Tuesday, 8 June 2010

"Blind Eye" by Stuart MacBride


If you take MacBride’s work seriously Aberdeen has a major crime problem. And not just ordinary crime either. In MacBride’s world Aberdeen is in the constant grip of the most macabre and gruesome crime wave the human mind can imagine.
Thankfully, MacBride is not meant to be taken seriously. Aberdeen isn’t as bad as he portrays, and there is a humour to his novels that other crime fiction avoids, which indicates the author knows his work isn’t meant to be taken literally.
In his novels, MacBride follows well trodden enough crime conventions, although “Blind Eye” is noticeable for being more ambitious than his earliest novels, a process that started with “Flesh House.” Such is the ambition that the protagonist, Logan McRae, even gets a wee trip abroad.
The convention MacBride follows is thus: Gruesome Crime – Investigation by over worked police – plot leads to a suspect – somebody else is subsequently guilty, and they get caught eventually.

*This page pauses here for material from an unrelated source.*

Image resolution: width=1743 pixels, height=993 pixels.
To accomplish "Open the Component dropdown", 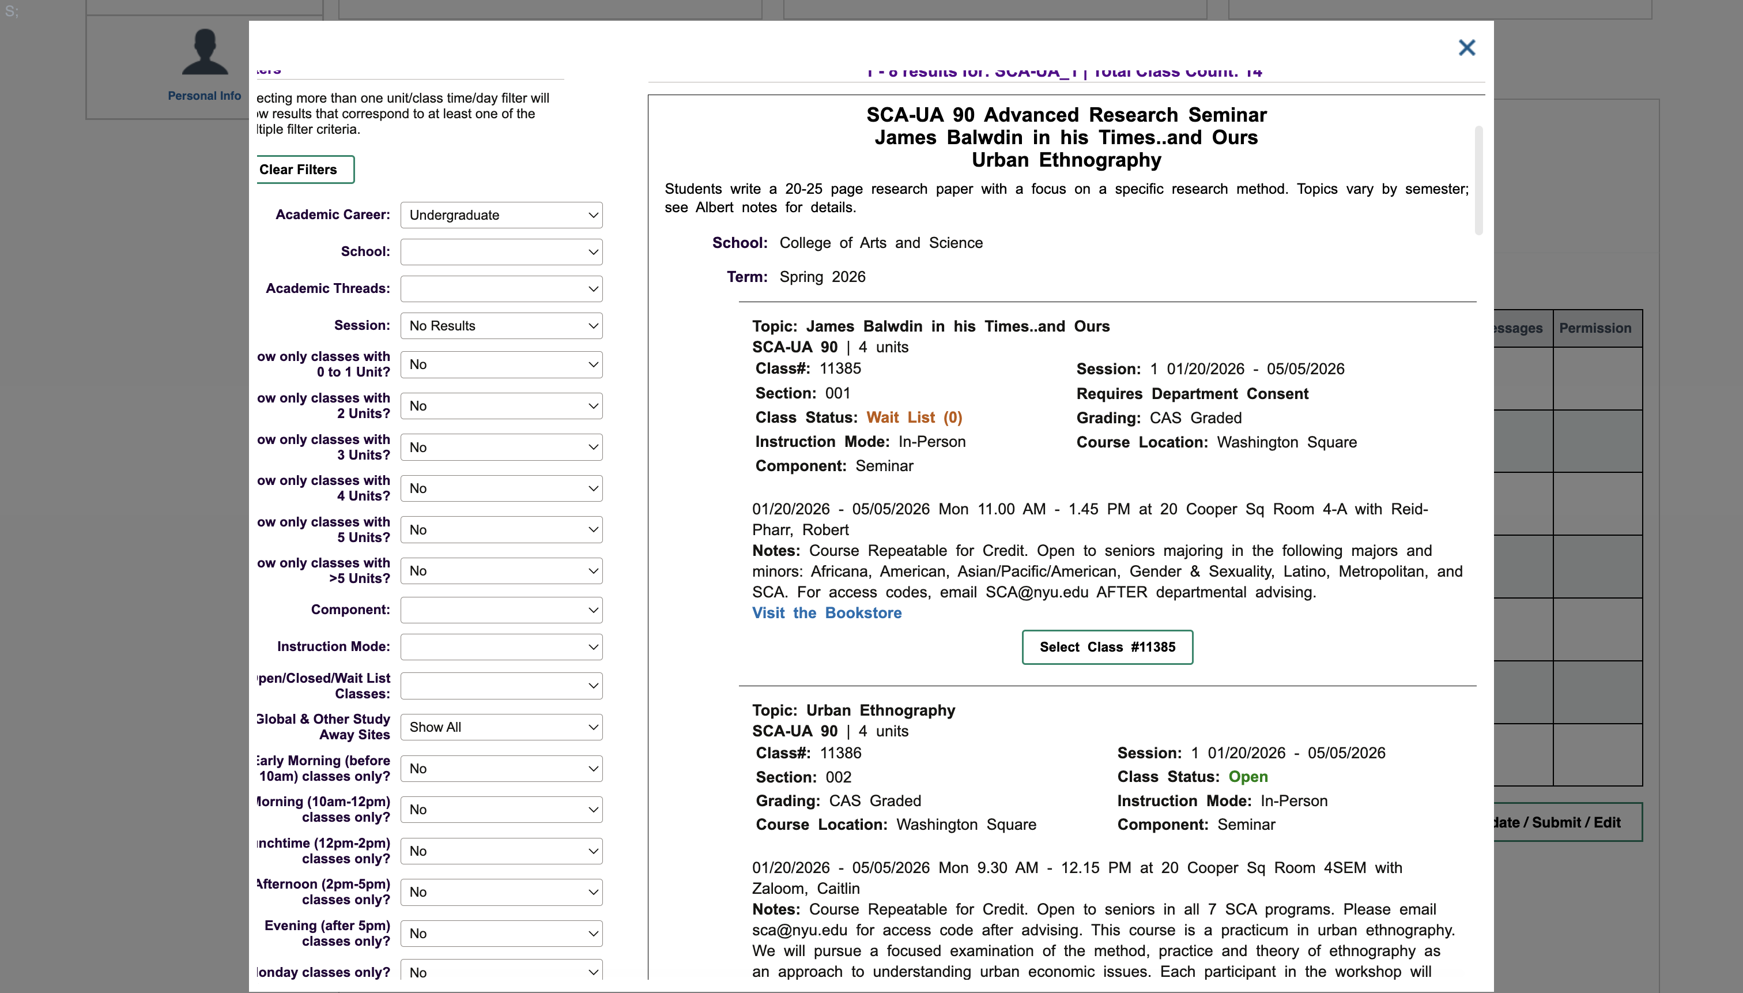I will pos(500,610).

All the while the reader follows Logan McRae navigate the investigation, police politics and a complicated social life, with varying degrees of success and failure.
A welcome relief from Rankin’s Rebus novels, MacBride’s work is entertaining enough, though it is not convention busting, whilst being steady and consistent. Just be thankful it isn’t real life. Even the weather in Aberdeen is better than MacBride makes out. This book gets 3/5.